WHAT TO DO →
Below are lines of data; restate word for word those running from the line containing "Task: Click the candlestick" to the line containing "Click the Get Started button", inclusive, and no others.

EXTRACTED INFORMATION →
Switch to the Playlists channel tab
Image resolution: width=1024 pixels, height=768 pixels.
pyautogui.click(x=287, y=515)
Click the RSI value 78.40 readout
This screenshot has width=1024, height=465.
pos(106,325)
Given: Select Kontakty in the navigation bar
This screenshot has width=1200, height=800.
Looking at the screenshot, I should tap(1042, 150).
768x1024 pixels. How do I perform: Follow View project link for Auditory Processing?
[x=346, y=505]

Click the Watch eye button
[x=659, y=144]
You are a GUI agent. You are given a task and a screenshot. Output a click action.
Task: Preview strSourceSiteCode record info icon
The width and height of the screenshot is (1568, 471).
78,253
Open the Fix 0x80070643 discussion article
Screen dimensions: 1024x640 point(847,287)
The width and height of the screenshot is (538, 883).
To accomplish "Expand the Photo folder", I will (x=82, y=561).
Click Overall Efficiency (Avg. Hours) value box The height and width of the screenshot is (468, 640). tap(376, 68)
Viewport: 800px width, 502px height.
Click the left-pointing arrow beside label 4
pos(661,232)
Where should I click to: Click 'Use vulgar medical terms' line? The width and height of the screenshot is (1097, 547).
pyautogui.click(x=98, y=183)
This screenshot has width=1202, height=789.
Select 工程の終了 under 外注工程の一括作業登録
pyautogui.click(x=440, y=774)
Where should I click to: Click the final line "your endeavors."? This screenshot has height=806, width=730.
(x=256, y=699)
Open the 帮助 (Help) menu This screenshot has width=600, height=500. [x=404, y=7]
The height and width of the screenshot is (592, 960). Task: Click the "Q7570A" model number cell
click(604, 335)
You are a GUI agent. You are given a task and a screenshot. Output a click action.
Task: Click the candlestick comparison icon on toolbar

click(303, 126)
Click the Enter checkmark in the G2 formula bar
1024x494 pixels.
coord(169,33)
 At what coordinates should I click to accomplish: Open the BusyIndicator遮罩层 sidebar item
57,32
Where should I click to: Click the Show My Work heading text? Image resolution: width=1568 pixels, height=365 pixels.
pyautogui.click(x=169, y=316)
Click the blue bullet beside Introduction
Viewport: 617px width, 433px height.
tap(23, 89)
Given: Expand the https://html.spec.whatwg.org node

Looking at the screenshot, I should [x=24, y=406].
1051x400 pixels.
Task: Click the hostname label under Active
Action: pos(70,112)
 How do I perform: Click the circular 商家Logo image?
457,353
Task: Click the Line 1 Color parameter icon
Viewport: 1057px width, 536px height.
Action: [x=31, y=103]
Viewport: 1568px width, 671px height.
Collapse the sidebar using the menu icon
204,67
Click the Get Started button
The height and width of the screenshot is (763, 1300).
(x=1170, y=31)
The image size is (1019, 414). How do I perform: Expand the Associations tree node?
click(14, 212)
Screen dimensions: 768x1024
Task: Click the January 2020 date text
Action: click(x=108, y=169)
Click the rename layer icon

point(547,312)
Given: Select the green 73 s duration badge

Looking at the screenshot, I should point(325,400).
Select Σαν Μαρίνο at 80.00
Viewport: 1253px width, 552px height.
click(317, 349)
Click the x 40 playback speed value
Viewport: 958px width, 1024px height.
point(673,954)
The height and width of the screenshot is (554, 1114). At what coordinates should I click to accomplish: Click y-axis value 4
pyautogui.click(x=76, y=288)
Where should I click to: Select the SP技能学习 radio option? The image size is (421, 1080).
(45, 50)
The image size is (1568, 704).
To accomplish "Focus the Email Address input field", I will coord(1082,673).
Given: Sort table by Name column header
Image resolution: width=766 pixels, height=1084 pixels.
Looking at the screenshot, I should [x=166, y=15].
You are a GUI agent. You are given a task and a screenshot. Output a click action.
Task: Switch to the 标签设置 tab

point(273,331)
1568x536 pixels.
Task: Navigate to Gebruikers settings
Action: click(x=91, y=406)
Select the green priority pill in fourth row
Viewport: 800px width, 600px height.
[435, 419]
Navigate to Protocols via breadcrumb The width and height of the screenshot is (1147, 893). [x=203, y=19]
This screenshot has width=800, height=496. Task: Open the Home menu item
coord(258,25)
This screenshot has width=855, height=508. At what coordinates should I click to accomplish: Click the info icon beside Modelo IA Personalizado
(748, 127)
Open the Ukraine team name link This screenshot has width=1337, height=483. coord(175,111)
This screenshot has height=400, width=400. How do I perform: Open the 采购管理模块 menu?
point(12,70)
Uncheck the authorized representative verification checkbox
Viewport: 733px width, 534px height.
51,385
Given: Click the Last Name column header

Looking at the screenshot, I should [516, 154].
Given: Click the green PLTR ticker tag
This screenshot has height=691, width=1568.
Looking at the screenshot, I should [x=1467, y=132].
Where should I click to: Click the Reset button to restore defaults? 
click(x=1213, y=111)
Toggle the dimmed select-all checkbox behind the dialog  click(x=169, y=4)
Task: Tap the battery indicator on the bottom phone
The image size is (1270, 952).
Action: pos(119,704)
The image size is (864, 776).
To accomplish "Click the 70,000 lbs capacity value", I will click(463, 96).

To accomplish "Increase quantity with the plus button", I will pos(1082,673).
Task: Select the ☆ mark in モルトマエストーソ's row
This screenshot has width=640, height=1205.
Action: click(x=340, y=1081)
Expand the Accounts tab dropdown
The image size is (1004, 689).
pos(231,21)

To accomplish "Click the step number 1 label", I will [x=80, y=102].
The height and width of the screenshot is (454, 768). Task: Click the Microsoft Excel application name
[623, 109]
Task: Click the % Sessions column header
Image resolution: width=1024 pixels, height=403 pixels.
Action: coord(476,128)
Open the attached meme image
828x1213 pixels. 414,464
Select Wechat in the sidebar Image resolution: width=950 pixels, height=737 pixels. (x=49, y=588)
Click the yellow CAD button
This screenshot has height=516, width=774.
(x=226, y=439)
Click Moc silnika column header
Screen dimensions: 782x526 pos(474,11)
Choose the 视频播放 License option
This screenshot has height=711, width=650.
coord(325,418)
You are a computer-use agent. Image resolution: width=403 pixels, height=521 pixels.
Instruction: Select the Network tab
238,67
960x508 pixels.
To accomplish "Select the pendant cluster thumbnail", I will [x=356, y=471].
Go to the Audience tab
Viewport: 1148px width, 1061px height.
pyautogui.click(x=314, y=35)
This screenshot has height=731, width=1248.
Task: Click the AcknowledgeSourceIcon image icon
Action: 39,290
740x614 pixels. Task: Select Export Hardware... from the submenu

ANSWER BOX →
Task: Click the candlestick comparison icon on toolbar

click(303, 126)
Click the Enter checkmark in the G2 formula bar
1024x494 pixels.
coord(169,33)
 At what coordinates should I click to accomplish: Open the BusyIndicator遮罩层 sidebar item
57,32
Where should I click to: Click the Show My Work heading text? Image resolution: width=1568 pixels, height=365 pixels.
pyautogui.click(x=169, y=316)
Click the blue bullet beside Introduction
Viewport: 617px width, 433px height.
tap(23, 89)
Given: Expand the https://html.spec.whatwg.org node

Looking at the screenshot, I should [x=24, y=406].
1051x400 pixels.
Task: Click the hostname label under Active
Action: pos(70,112)
 How do I perform: Click the circular 商家Logo image?
457,353
Task: Click the Line 1 Color parameter icon
Viewport: 1057px width, 536px height.
Action: [x=31, y=103]
Viewport: 1568px width, 671px height.
Collapse the sidebar using the menu icon
204,67
Click the Get Started button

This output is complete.